Now I’m sure many of you may think you’re lifelong Chicagoans who know everything there is to know about your home city. But you’re probably wondering, “What’s Treasure Island?” Either that, or you’re thinking it’s some old movie that you’ve never bothered to actually watch because it’s in black-and-white, but you might go see it if they’d do a re-make with modern sensibilities starring a Kardashian or two.
Actually, it was a supermarket. A chain, sort of – even though its peak was to have five stores in very select neighborhoods of Chicago.
Which means most of us would have had to make a special trip in order to shop in one of their stores, and most likely we never bothered to.
THE BEST I can do to describe a Treasure Island is to say it was a store that would stock not-so-common staples that would be needed for people interested in cooking some more exotic dishes for their meals.
It most definitely wasn’t Jewel (and I’m not badmouthing Jewel, I live near one and wind up purchasing many grocery items there because of its convenience).
In fact, when Whole Foods began opening their stores throughout the Chicago area, I remember explaining the concept of them to people as being something similar to Treasure Island.
Only Whole Foods has gone on an expansion that has caused them to locate in the Englewood neighborhood. A place you’d never have found a Treasure Island store.
IN MY OWN case, I have been in the Hyde Park neighborhood store on a few occasions, and on occasion in their former location on Clark Street (which the last time I happened to walk by I discovered is now a Potash Brothers grocery store).

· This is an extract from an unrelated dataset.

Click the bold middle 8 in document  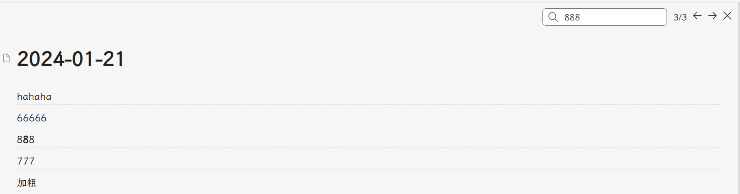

Their other locations that I never managed to patronize were in the Old Town, Lake View and Lincoln Park neighborhoods.
As you can see, they’re pretty much a North Lakefront type entity – with the exception of that Hyde Park location that tries to cater to the segment of Chicago that is in the city because of the University of Chicago and wants to reassert the notion that they're NOT typical South Side Chicago!

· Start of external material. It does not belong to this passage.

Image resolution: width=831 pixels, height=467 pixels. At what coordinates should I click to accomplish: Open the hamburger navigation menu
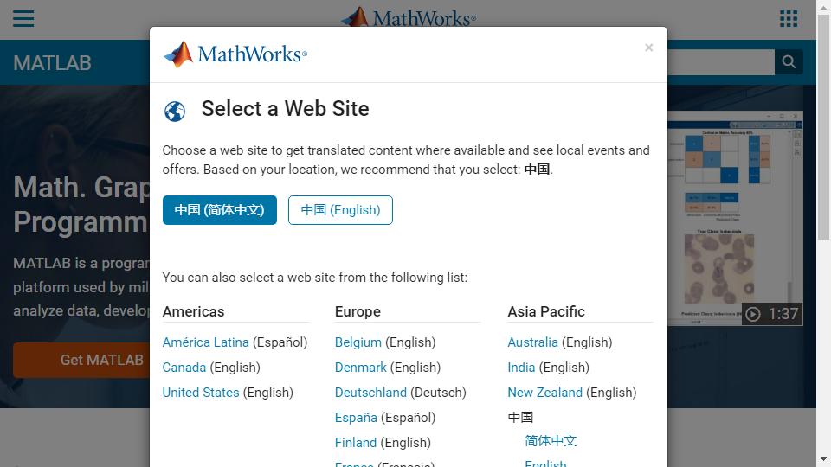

Not exactly a place a Sout’ Sider would easily access – particularly since I’m sure he/she would have his/her own specialty shops to access on those occasions they want to purchase select foodstuffs.
Many of which, I suspect, would be of a specific ethnic persuasion.
WHILE RELYING ON the larger-scale stores for the daily supplies of keeping ourselves fed on a regular basis. And in this 21st Century world, some of us are turning more and more to those businesses that allow us to go on-line to place our grocery orders – and have someone deliver our supplies right to our front doors.
You want to know why a Treasure Island will no longer exist following a couple of weeks from now, it’s mostly because I suspect that the kind of people who would have made the trip to one of these stores are now thinking it more convenient (if not downright trendy) to place a grocery order without having to actually go shopping.As for those specialty items that a Treasure Island might have stocked, I suppose I’ll be inclined to hunt down a Whole Foods store (there’s one not far from where I’m living these days) to make those purchases. Although I’ll be honest – I suspect I can get through life without many of those goods.
Treasure Island was evidence of the kind of people many of us would like to think Chicago is all about; when in reality, we’re more than willing to go do “Da Jewels” – with an occasional stop at a neighborhood Aldi’s to get an even better price.